Problem requirements: Copy the material word for word, starting at the line that contains "will [16, 90]." and ending at the line that contains "will click(x=140, y=28).".

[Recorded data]
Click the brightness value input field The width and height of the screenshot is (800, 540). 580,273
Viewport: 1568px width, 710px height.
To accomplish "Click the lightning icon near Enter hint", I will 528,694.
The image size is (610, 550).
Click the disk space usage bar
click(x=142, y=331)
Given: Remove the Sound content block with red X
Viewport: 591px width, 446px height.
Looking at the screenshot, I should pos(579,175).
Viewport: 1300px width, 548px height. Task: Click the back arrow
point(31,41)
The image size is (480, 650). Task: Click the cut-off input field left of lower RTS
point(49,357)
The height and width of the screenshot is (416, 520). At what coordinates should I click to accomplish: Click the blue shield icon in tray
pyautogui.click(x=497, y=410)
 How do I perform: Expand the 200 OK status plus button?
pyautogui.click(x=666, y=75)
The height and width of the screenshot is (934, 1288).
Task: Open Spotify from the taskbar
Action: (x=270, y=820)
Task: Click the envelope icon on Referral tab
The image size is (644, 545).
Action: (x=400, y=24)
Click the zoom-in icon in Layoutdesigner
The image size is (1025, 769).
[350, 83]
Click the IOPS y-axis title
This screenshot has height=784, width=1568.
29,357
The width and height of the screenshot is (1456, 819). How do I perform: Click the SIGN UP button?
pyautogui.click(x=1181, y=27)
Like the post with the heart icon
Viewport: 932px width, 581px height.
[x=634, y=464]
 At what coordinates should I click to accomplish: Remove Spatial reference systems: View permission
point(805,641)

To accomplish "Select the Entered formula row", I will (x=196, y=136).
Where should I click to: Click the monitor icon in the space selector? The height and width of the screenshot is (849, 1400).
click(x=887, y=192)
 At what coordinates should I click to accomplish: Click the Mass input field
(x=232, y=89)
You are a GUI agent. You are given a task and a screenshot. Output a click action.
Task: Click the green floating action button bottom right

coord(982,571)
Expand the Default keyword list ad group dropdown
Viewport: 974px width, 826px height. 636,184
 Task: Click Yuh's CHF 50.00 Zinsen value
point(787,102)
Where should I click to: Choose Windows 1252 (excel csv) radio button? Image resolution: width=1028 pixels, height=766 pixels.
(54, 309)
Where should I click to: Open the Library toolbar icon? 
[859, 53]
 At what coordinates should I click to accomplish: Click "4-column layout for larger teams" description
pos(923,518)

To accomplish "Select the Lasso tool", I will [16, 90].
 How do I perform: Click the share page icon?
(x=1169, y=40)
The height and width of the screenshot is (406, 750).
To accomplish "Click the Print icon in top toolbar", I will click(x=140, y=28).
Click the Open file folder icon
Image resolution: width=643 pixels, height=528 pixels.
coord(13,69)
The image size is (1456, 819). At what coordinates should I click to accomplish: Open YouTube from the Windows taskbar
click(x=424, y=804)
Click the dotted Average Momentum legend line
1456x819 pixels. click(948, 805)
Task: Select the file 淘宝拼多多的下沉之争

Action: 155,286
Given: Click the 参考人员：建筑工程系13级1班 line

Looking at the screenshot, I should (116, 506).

Result for this exercise:
To accomplish "Select the Lasso tool", I will [16, 90].
 How do I perform: Click the share page icon?
(x=1169, y=40)
The height and width of the screenshot is (406, 750).
To accomplish "Click the Print icon in top toolbar", I will click(x=140, y=28).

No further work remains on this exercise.